:: PROBLEM TO WORK ON ::
Look through the material below and return every line that contains "header".

:: RECORDS TO PROCESS ::
· · · ·
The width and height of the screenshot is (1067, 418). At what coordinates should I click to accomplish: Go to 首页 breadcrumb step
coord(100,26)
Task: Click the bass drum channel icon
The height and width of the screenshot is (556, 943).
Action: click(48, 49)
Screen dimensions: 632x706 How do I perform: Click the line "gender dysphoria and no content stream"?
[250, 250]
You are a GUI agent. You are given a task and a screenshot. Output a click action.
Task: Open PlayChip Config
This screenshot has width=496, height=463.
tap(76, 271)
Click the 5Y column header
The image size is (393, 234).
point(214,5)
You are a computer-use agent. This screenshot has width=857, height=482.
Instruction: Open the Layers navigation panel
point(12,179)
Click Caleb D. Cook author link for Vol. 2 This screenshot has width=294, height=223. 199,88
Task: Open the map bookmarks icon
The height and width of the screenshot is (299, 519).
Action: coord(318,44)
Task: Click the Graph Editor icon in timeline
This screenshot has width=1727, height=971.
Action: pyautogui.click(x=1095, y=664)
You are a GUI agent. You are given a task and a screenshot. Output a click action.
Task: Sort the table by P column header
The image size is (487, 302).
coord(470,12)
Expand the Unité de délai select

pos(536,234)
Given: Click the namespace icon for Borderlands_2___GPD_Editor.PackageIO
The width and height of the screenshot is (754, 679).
· · · ·
:: RESPONSE ::
Click the 5Y column header
Task: Sort the table by P column header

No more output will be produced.